United Nations, 16 October 2003 (RFE/RL) -- The UN Security Council today unanimously adopted a resolution aimed at boosting international contributions for the security and reconstruction of Iraq. The final version of the draft added new language to the resolution strengthening the UN's role in guiding Iraq's political transition. It also makes clear that the U.S.-led multinational force will depart when a new government is formed, unless the new government wishes a continuation of the force. The vote comes after nearly seven weeks of negotiations, including a flurry of last-minute amendments added this week.
UN Secretary-General Kofi Annan hailed the vote, saying it is in the interest of the international community to build a stable, peaceful Iraq. "The outcome is a clear demonstration of the will of all the members of the Security Council to place the interest of the Iraqi people above all other considerations. Our common objective is to restore peace and stability to a sovereign, democratic, and independent Iraq as quickly as possible," Annan said.
The vote marked a victory for Washington's efforts to gain UN endorsement of its plan to progressively hand over power to Iraqis while encouraging support for peacekeeping and rebuilding in Iraq.
Three key council members -- France, Germany, and Russia -- modified their positions and decided to support the measure. They said they wanted to present a unified message of support for Iraq's rehabilitation.
French Foreign Minister Dominique de Villepin said, "I think our three countries [France, Germany, and Russia) have been guided by the will of recreating the unity of the international community on Iraq."
But leaders of the three states said earlier today they could not contribute troops and funding to the U.S.-led efforts in Iraq under current conditions. Pakistan's ambassador said his country also could not contribute troops to the multinational force in Iraq.
U.S. Secretary of State Colin Powell says the administration is "very pleased" with the vote. At the same time, Powell said today he does not expect the resolution to directly result in more international troops in Iraq. He added that the U.S. administration believes that the resolution sets the stage for a donors conference next week in Madrid.

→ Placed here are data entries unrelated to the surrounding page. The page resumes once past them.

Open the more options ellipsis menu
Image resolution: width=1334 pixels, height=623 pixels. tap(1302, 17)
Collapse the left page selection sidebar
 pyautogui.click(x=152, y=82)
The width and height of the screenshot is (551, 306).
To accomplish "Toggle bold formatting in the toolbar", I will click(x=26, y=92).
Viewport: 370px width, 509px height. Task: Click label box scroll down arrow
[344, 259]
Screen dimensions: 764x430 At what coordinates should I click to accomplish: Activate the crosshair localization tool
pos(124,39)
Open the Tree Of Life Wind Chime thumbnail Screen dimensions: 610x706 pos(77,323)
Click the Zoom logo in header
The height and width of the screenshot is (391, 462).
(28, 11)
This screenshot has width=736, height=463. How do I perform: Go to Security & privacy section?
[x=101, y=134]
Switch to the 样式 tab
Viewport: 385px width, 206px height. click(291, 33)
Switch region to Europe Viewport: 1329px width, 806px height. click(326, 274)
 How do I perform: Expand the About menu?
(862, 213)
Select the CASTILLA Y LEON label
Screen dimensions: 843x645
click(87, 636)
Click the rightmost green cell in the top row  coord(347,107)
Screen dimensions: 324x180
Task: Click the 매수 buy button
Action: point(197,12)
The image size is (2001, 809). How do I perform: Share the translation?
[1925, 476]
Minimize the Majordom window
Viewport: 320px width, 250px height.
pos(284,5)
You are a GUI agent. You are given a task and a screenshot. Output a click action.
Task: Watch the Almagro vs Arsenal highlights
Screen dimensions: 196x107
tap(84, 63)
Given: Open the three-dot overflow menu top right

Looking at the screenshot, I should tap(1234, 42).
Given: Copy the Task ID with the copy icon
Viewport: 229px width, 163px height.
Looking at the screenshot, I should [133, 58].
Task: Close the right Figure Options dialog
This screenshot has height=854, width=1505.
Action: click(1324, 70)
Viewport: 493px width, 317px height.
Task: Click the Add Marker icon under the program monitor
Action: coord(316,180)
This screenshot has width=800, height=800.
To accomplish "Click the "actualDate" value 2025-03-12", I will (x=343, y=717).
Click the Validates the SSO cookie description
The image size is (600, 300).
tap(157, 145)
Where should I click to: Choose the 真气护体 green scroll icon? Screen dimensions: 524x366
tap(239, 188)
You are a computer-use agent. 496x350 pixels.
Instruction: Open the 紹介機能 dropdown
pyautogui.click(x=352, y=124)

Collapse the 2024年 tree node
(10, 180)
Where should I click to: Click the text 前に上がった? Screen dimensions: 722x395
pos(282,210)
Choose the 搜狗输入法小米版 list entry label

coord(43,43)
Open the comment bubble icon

Earlier this week, Security Council members that had initially resisted involvement in postwar Iraq -- France, Russia, and Germany -- dropped their demands that the United States hand over control to an Iraqi provisional government within a few months. Secretary-General Annan has argued that a fast transfer of sovereignty, even before a constitution is written or elections held, could help stem the tide of guerrilla attacks in Iraq. But U.S. officials say that it is necessary to strengthen Iraqi governing structures before handing over too much power.